Key Capabilities & Innovations
- Domain-Specific Training: Utilizes the high-quality, domain-specific Ascend-CoT dataset, which incorporates Chain-of-Thought (CoT) reasoning from documentation, real-world kernel implementations, and general reasoning chains.
- Two-Stage Optimization: Employs a unique two-stage post-training process: Supervised Fine-Tuning (SFT) with error-derived supervision, followed by Reinforcement Learning (RL) using Direct Preference Optimization (DPO), driven by execution-based correctness and performance signals.
- Hardware-Grounded Evaluation: Validated using NPUKernelBench, a comprehensive benchmark assessing compilation success, functional correctness, and latency on real Ascend hardware.

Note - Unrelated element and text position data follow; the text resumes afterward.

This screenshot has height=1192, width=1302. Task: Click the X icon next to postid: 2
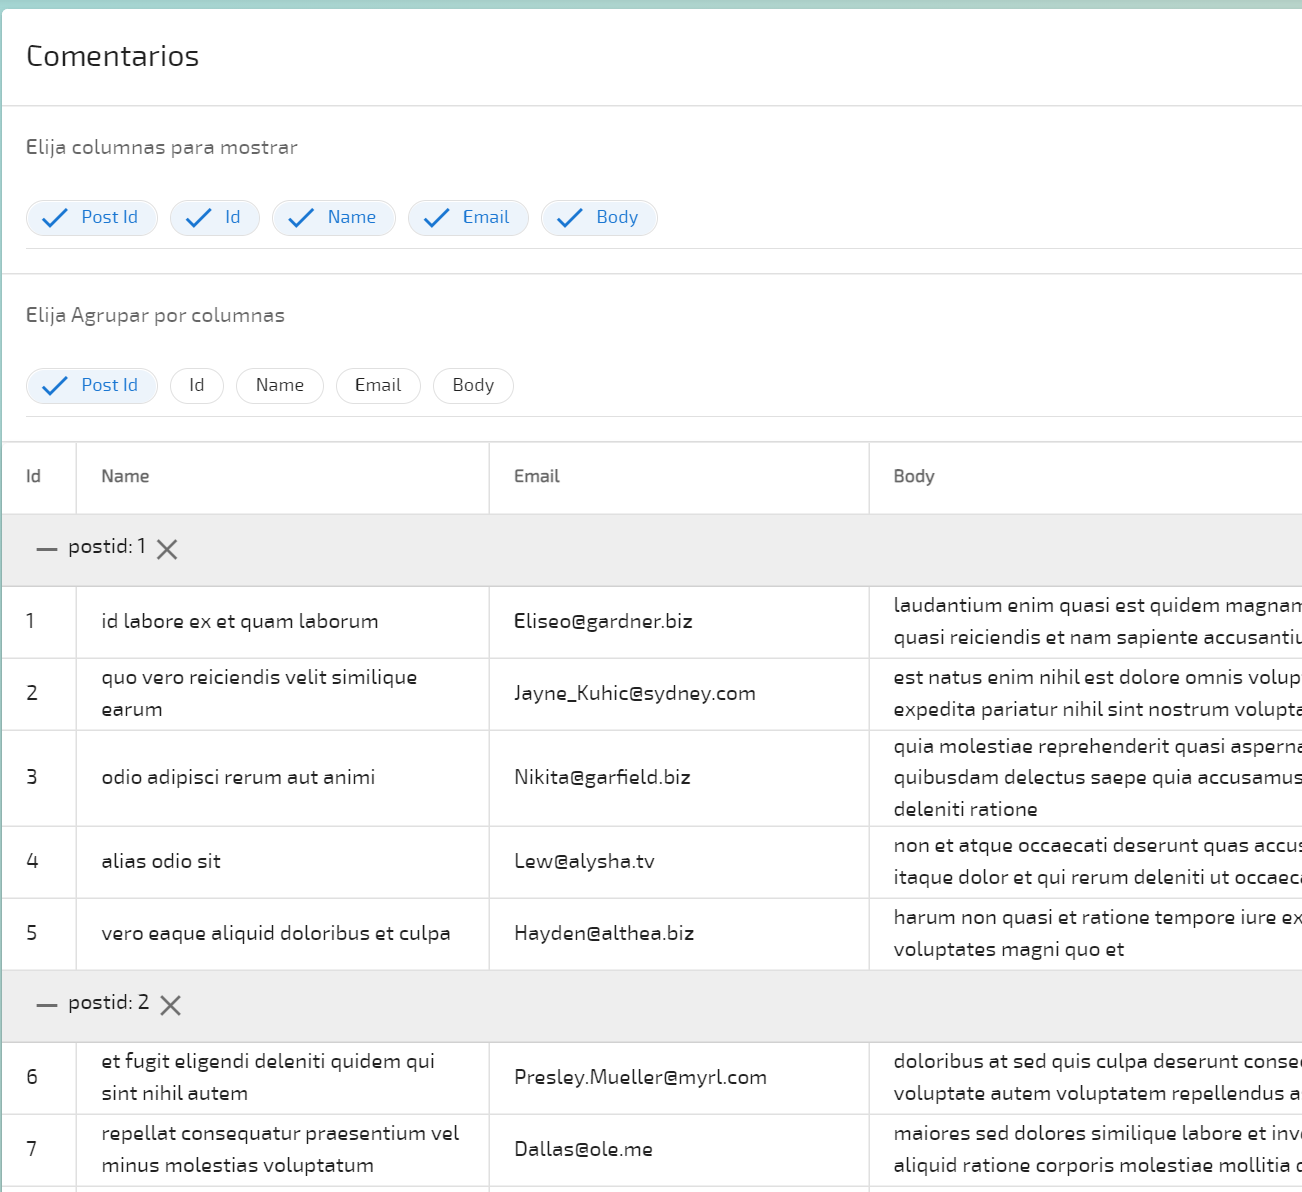click(x=171, y=1005)
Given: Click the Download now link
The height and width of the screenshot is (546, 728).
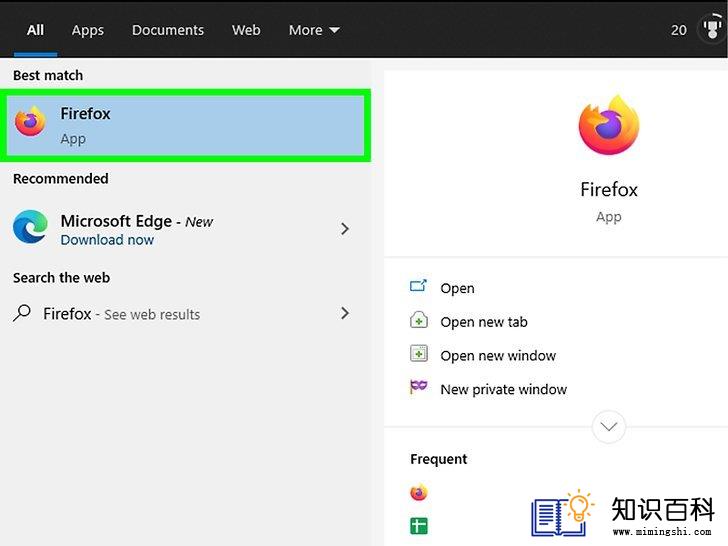Looking at the screenshot, I should (x=107, y=240).

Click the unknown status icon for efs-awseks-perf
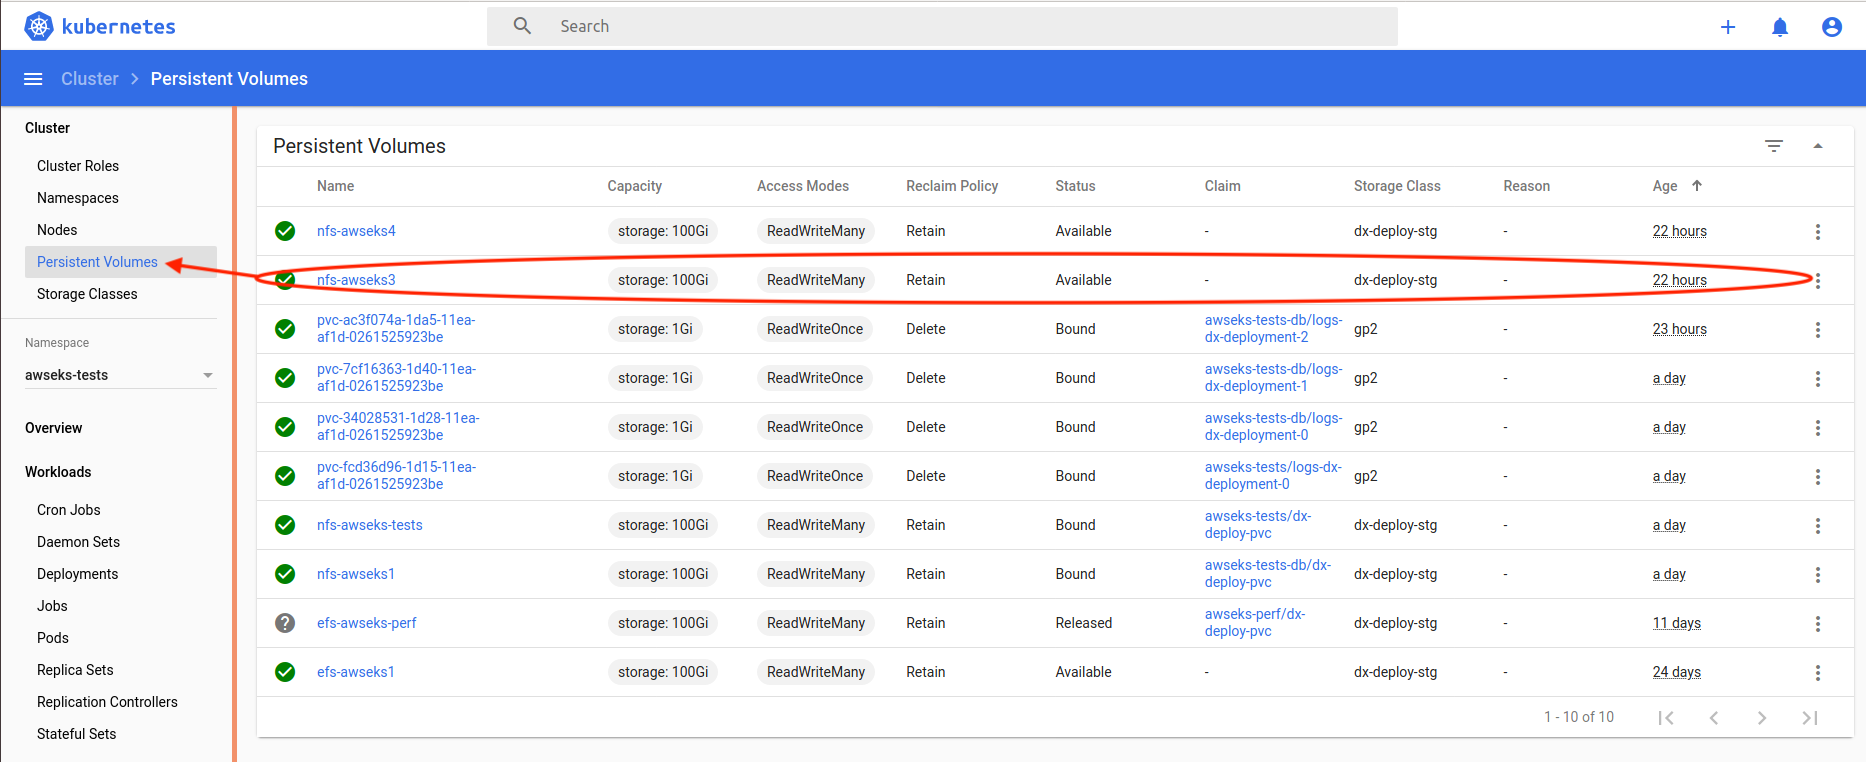tap(285, 623)
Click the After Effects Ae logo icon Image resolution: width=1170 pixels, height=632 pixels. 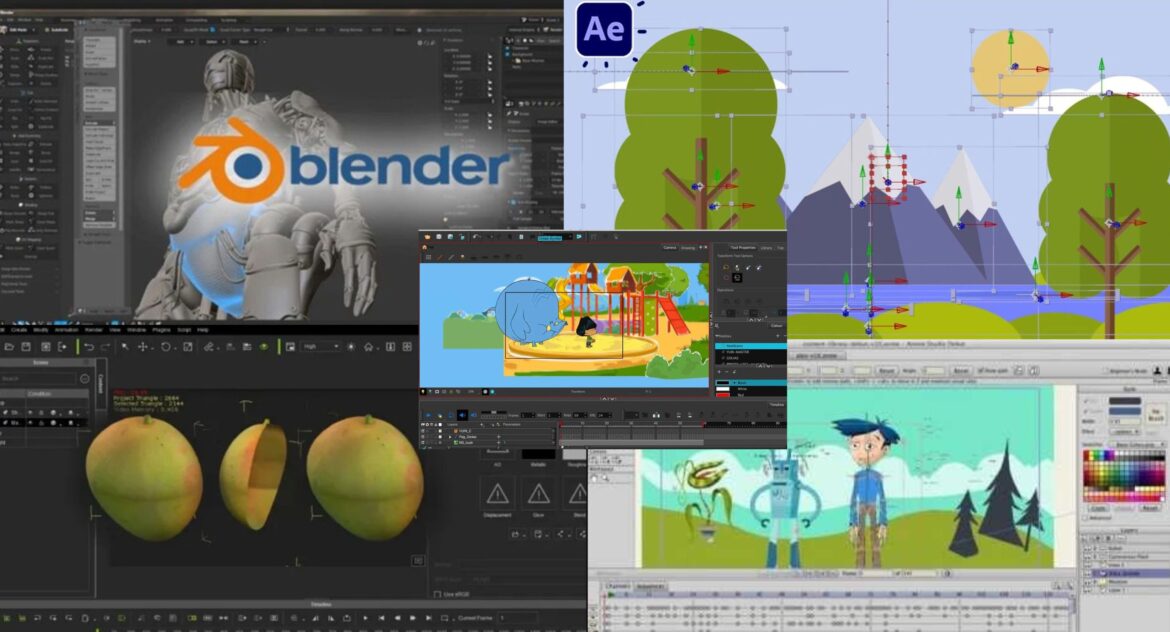[604, 29]
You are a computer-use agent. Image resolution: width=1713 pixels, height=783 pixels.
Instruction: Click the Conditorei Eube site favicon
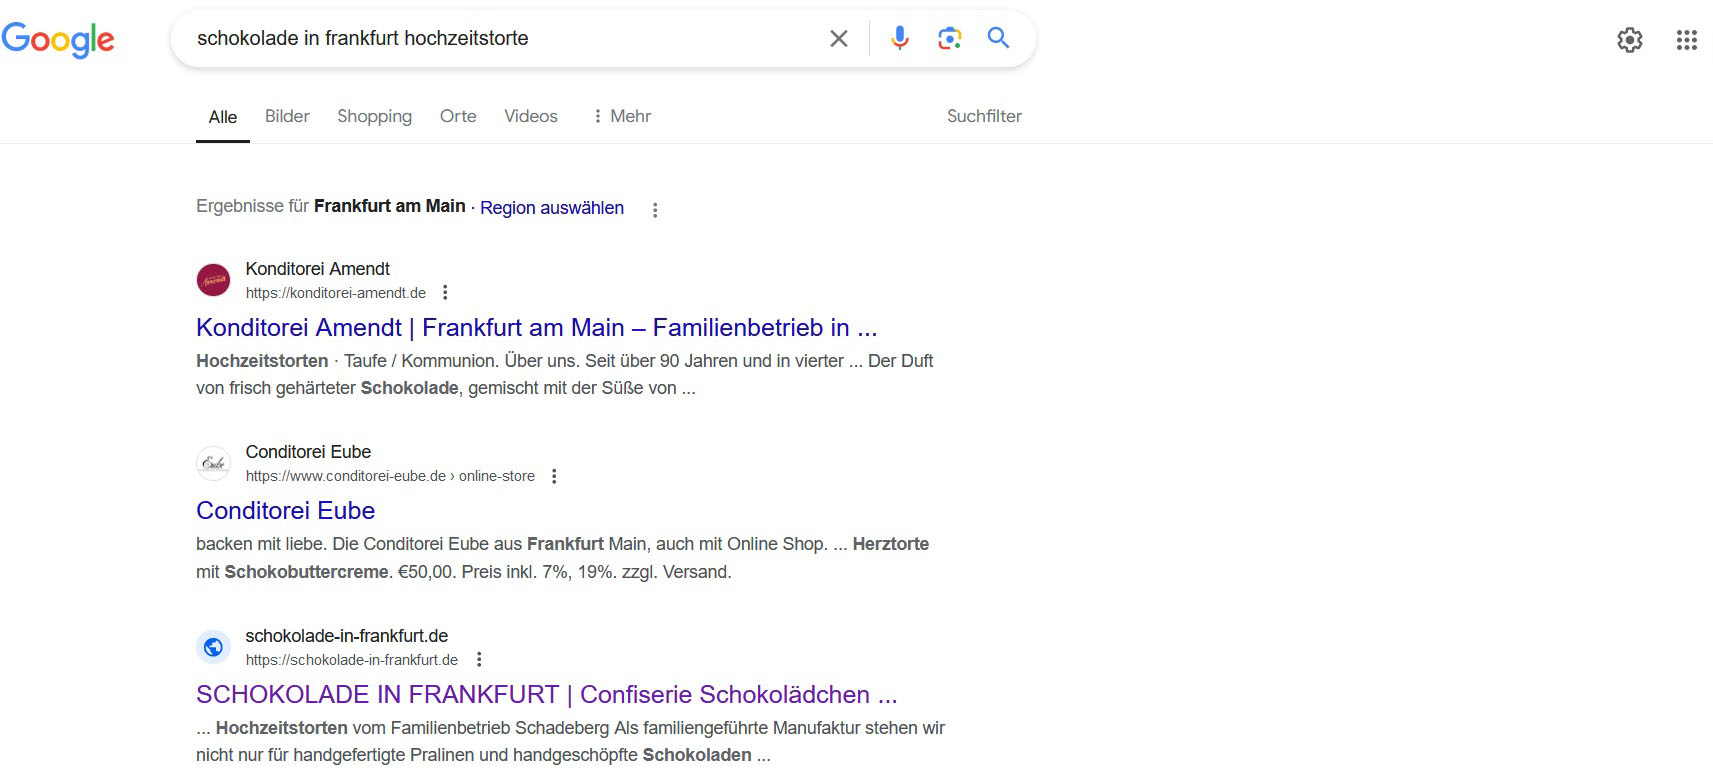click(x=213, y=463)
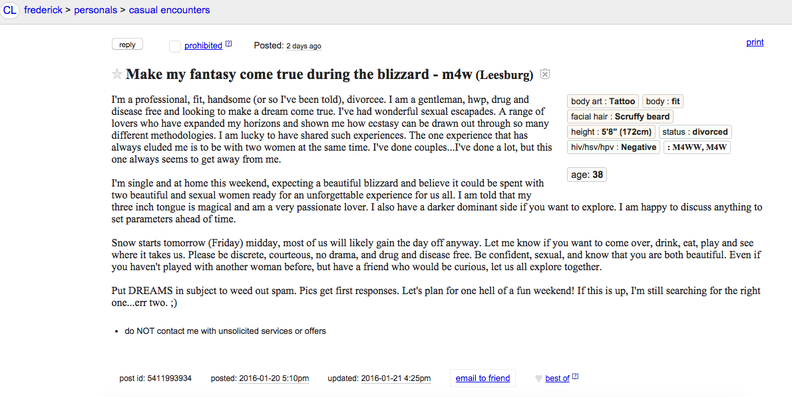Click the reply button
Screen dimensions: 792x397
[127, 44]
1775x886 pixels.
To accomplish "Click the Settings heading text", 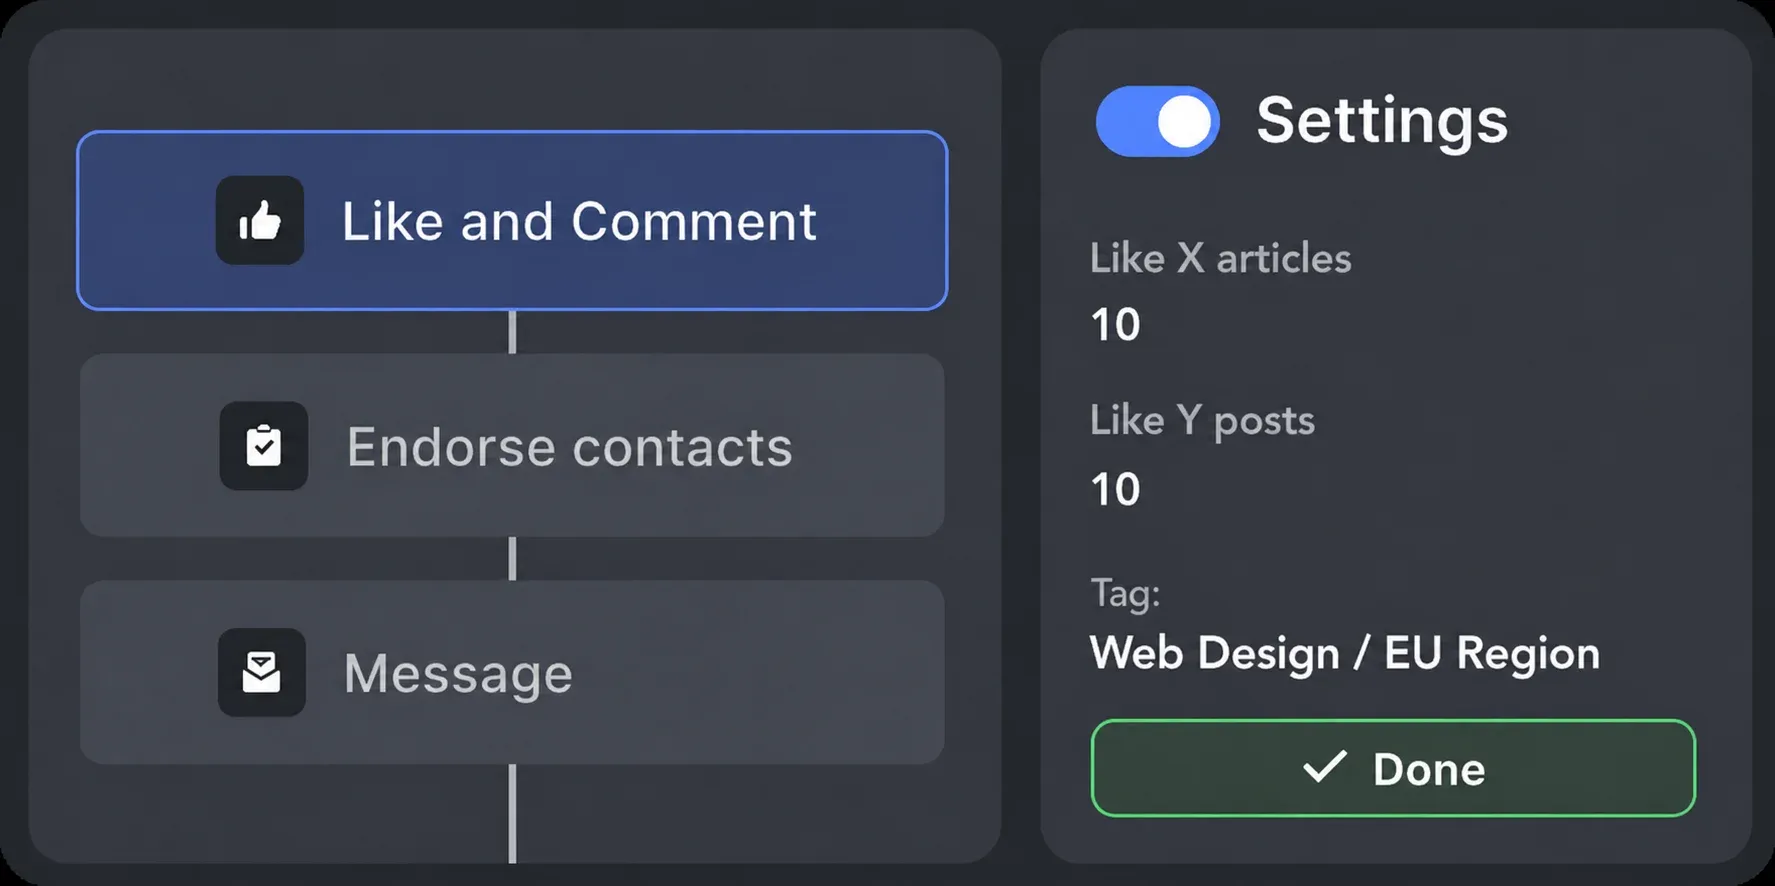I will click(x=1382, y=121).
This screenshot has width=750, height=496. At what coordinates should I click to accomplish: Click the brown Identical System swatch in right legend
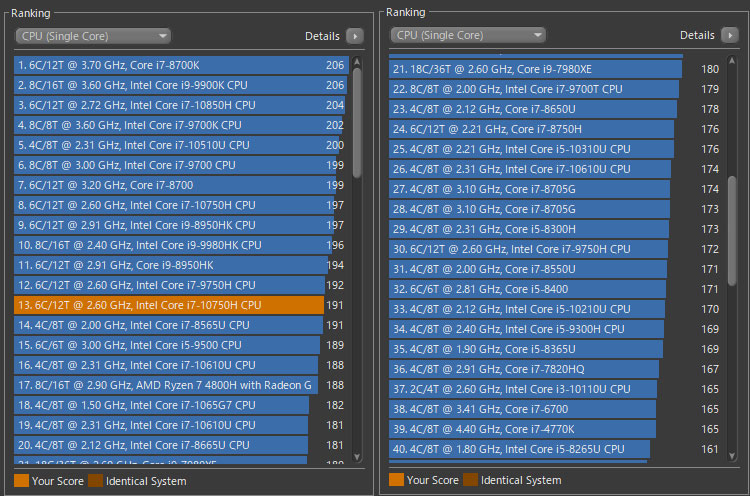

- Unprecedented Performance: Achieves significant improvements on complex Level-2 kernels, with compilation success rates up to 95.5% (Pass@10) and functional correctness of 64.3%, effectively solving tasks where general-purpose models like Qwen3 and Llama3.1 fail completely.
Use Cases
This model is ideal for developers and researchers working on:
- Automated generation of highly optimized NPU kernels for Huawei Ascend processors.
- Accelerating the development of hardware-specific code in AscendC.
- Tasks requiring precise, functional, and performant low-level hardware programming.